(Collected data)
##########
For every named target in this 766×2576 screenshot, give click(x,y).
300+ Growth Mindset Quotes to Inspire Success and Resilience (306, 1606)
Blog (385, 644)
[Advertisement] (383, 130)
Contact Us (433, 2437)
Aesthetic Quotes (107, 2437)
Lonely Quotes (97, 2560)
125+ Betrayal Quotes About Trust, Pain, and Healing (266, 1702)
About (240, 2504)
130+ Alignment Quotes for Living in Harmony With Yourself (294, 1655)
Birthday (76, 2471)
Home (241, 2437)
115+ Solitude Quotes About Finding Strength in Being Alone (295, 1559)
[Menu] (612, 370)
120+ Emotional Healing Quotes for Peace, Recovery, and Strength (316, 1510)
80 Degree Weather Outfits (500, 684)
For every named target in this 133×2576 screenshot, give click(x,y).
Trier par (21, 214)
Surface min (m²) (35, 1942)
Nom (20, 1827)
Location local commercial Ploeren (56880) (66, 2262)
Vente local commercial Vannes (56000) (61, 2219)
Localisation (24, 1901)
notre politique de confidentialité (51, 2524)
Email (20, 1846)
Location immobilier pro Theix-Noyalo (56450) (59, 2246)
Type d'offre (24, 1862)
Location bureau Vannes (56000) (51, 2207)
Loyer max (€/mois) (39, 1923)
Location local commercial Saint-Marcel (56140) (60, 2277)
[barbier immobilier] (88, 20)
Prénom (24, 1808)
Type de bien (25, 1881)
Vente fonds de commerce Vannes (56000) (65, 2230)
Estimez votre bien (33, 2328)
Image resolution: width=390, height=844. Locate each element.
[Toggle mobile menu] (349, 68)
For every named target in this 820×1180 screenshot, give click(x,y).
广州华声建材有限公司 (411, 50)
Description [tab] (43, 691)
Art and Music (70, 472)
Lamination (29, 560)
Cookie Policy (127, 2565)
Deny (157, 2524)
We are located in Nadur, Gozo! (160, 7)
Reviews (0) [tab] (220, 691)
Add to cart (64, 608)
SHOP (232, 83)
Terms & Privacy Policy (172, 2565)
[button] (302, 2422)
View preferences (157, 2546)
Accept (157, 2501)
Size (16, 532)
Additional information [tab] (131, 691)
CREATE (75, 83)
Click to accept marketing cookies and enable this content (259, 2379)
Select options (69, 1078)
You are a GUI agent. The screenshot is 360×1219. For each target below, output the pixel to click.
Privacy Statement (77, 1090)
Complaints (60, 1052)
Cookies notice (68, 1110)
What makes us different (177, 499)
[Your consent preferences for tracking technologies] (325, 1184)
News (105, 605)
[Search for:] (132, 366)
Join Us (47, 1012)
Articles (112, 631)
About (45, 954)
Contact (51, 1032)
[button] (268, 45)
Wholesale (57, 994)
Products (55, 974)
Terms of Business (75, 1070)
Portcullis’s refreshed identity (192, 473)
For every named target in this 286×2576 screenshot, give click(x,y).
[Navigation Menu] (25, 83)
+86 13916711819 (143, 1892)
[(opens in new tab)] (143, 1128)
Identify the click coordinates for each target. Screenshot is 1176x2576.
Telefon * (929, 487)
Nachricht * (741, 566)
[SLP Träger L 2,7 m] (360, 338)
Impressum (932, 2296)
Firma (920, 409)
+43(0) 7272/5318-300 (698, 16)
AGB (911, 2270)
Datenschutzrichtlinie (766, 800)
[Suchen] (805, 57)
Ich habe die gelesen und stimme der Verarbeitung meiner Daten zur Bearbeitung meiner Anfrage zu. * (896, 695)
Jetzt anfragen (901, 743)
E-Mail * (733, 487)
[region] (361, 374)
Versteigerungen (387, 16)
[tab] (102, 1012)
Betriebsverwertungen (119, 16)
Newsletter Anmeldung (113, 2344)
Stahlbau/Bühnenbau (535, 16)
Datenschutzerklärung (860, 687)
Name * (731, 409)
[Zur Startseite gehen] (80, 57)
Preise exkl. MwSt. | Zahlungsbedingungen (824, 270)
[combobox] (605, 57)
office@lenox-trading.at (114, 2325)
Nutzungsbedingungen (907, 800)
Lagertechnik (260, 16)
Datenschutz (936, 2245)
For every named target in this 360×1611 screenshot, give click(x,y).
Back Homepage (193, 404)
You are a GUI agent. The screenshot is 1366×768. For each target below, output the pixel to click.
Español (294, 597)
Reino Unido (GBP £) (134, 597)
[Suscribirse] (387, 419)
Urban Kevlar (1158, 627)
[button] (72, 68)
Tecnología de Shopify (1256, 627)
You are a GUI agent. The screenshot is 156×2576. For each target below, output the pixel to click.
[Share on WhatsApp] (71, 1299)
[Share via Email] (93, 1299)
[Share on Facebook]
##########
ACTIVITY ->
Of the entries above, repeat exactly the lines between the line with "300+ Growth Mindset" and the line with "Nom (20, 1827)", inclusive, and no others.

RESULT OF THIS TASK ->
300+ Growth Mindset Quotes to Inspire Success and Resilience (306, 1606)
Blog (385, 644)
[Advertisement] (383, 130)
Contact Us (433, 2437)
Aesthetic Quotes (107, 2437)
Lonely Quotes (97, 2560)
125+ Betrayal Quotes About Trust, Pain, and Healing (266, 1702)
About (240, 2504)
130+ Alignment Quotes for Living in Harmony With Yourself (294, 1655)
Birthday (76, 2471)
Home (241, 2437)
115+ Solitude Quotes About Finding Strength in Being Alone (295, 1559)
[Menu] (612, 370)
120+ Emotional Healing Quotes for Peace, Recovery, and Strength (316, 1510)
80 Degree Weather Outfits (500, 684)
For every named target in this 133×2576 screenshot, give click(x,y).
Trier par (21, 214)
Surface min (m²) (35, 1942)
Nom (20, 1827)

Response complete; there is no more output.